Атакуем веб-приложения. Уязвимость LFI. Часть 1 - Теория
Life-Hack [Жизнь-Взлом]/ХакингДанный пост будет носить теоретический характер. В нём будет разобрана теория, касающаяся уязвимости LFI.
Что такое LFI?
Local File Include (LFI) — уязвимость, которая позволяет удаленному пользователю получить доступ к нужной информации с помощью специально сформированного запроса к произвольным файлам. Грубо говоря, LFI представляет собой подключение любого файла на сервере к вызываемому файлу. Что делит LFI на две ветки: выполнение содержимого подключаемого файла и чтение содержимого подключаемого файла. Уязвимости класса LFI чаще всего встречается в различных менеджерах файлов.
Как найти LFI?
LFI эта уязвимость, которая встречается чаще всего в параметрах скрипта (например, когда скрипт отвечает за подкачку какого-либо файла, или осуществляет просмотр локального файла)
Для поиска параметров есть два варианта: автоматический или ручной поиск.
Автоматический поиск
Автоматический поиск можно осуществить тем же spider'ом в burpsuite. Крактое руководство по burpsuite было на канале (ссылка)
Ручной поиск
Предположим, что мы нашли GET параметр:
http://site.ru/folder/index.php?file=somefile
Подставим под параметр строку 'index':
http://site.ru/folder/index.php?file=index
Если у вас открылся какой-то из файлов index.(любое расширение), находящихся на сайте, то тут мы уже однозначно можем утверждать, что параметр "file" отвечает за подкачку файла.
Именно такие параметры нам и нужны.
Определение фильтров.
После того, как мы получили список параметров, нужно проверить, есть ли у них фильтрация.
Нулевая фильтрация
Попробуем подкачать файлы, которые, по замыслу разработчиков не должны быть отображены, например файл с именами пользователей системы - /etc/passwd.
(В данном случае за строку с параметром мы взяли http://site.ru/folder/index.php?file=index.html)
Попробуем его подкачать:
http://site.ru/folder/index.php?file=/../../../../../../etc/passwd
Переход в папку /../ означает поднятие по иерархии вверх (точнее это уязвимость path traversal).
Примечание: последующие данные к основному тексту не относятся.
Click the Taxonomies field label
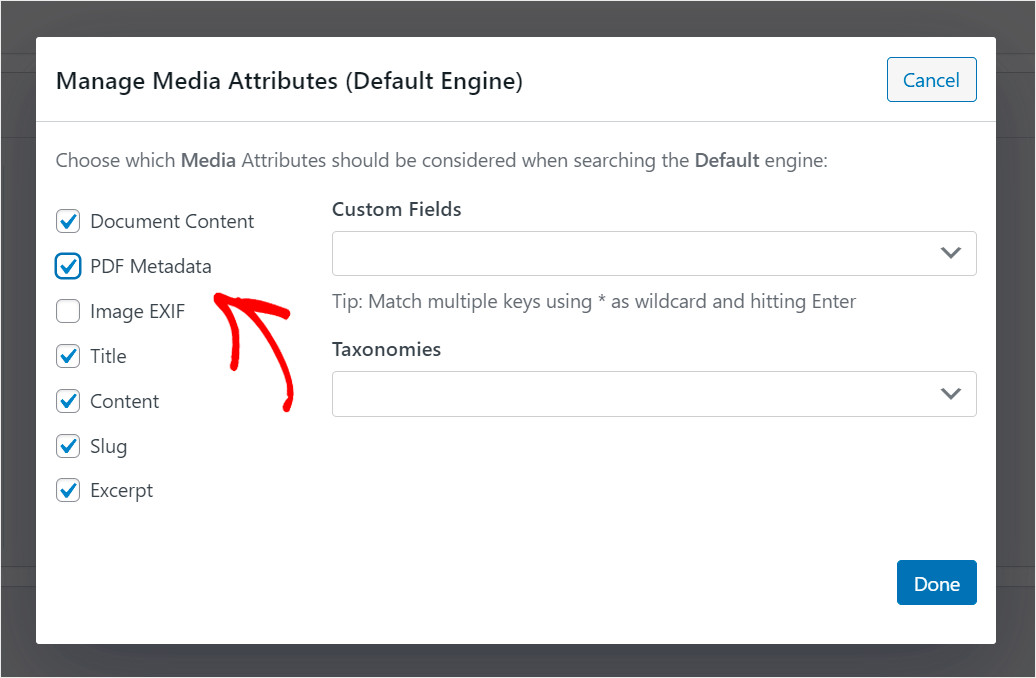 coord(386,349)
Т.к. папка etc лежит в корневой папке, то мы должны ее достичь угадыванием: то есть чем чаще мы поднимаемся вверх, тем выше шанс, что мы окажемся в корневой папке (поэтому пшится несколько раз /../).
Если файл показался. То считайте, что вы нашли LFI. В этом случае фильтр вообще отсутствует.
Нулевой байт
В данном случае за строку с параметром мы взяли http://site.ru/folder/index.php?file=index, то есть с отсутствующим окончанием.
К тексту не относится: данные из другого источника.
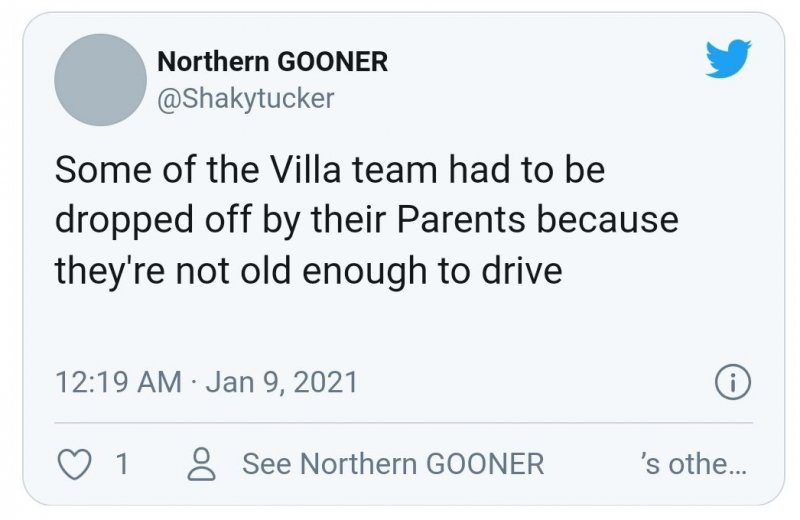Image resolution: width=800 pixels, height=520 pixels.
Task: Click the person silhouette icon
Action: click(x=204, y=464)
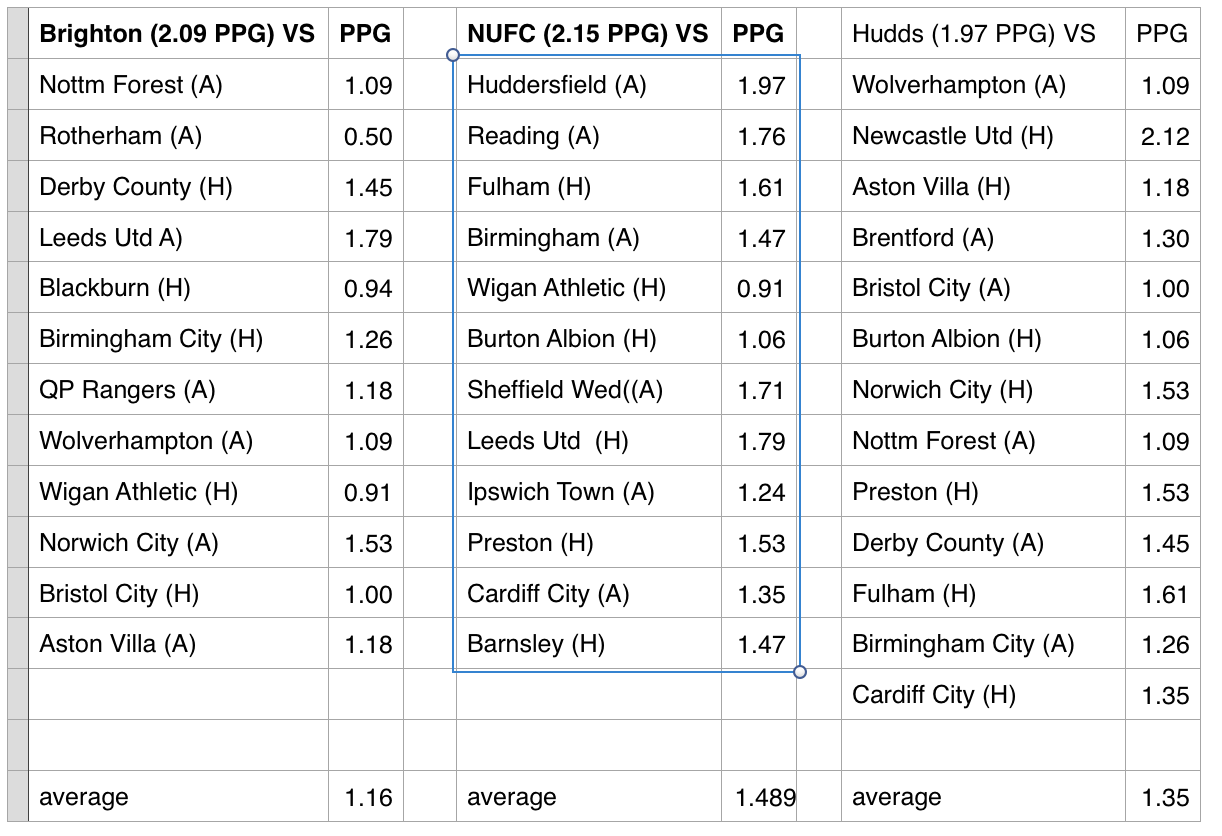Select the Hudds (1.97 PPG) VS header cell
Screen dimensions: 1222x836
pyautogui.click(x=983, y=34)
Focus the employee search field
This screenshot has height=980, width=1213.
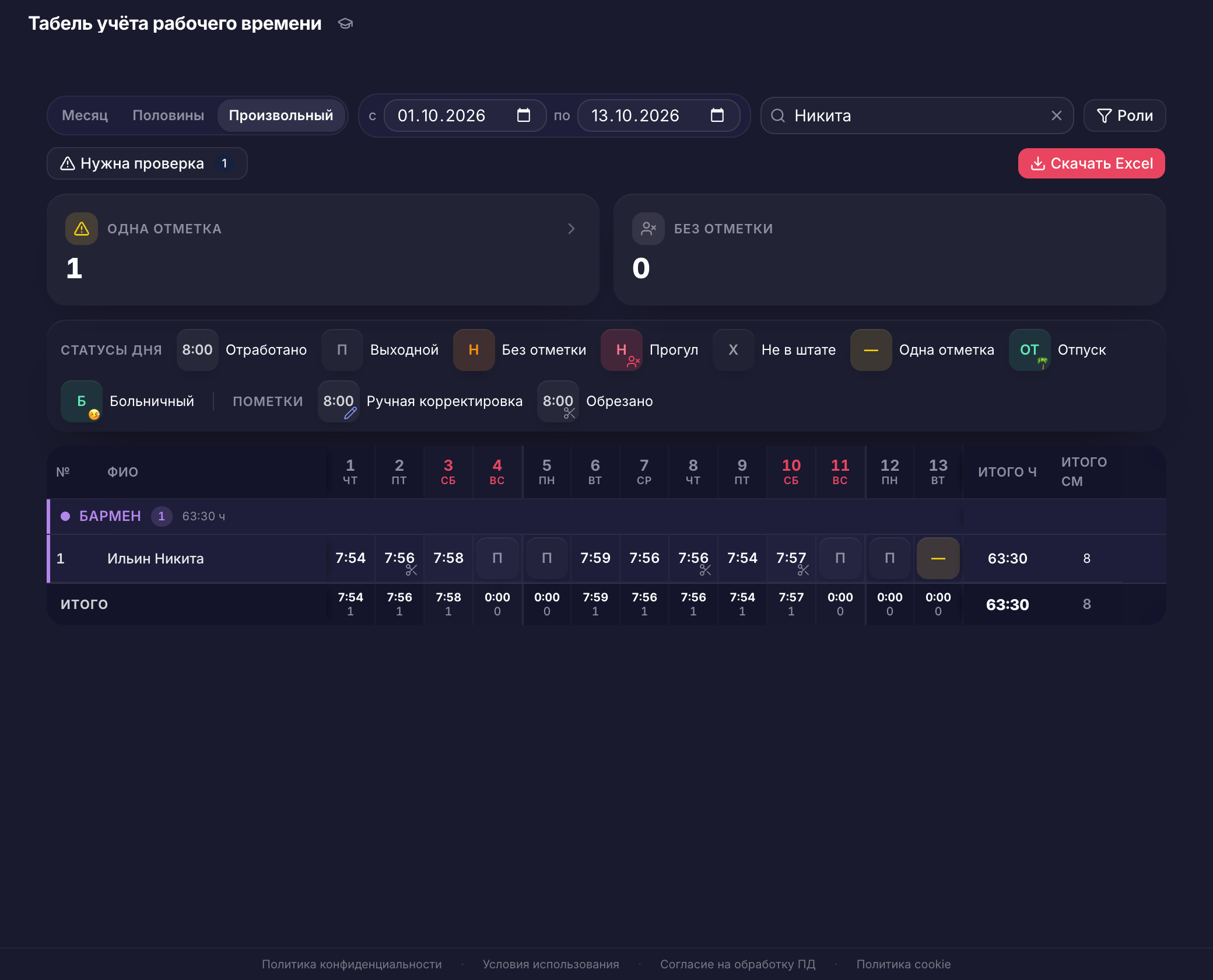917,116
Но даже при отсутствии фильтра могут быть проблемы. Например в конце параметра может приписываться окончание.
Например с запросом /../../../../../../etc/passwd может преобразоваться в
/../../../../../../etc/passwd.php
Но и на этот раз есть вариант исправить строку. В старых версиях PHP остался такой недостаток, как Null Byte Injection.
Параметры, при передаче по http, зашифровываются в url шифрование. И в этой кодировке нулевой байт выглядит именно в %00.
А т.к. в PHP и многих других языках чтение строки идет именно до нулевого байта, то мы можем приписать его в середину строки, чтобы следующая часть строки отбрасывалась.
В данном случае если мы впишем в параметр /../../../../../../etc/passwd.php%00, то получим следующую строку:
http://site.ru/folder/index.php?file=/../../../../../../etc/passwd%00
И строка в памяти сервера будет выглядеть как:
/../../../../../../etc/passwd%00.php ==> /../../../../../../etc/passwd
И в итоге мы смогли отбросить окончание и получить нужный файл.
Что можно получить с помощью LFI?
Чтение файлов на сервер, например можно попробовать считать /etc/shadow (в данном файле хранятся хеши от паролей пользователей), так-же можно читать файлы с исходными кодами веб-приложения и искать в них уязвимости.
В некоторых реализациях LFI позволяет выполнять файлы. То есть если мы можем влиять на содержимое каких либо файлов на сервер, то существует шанс записи в них код и выполнения данного кода с помощью LFI.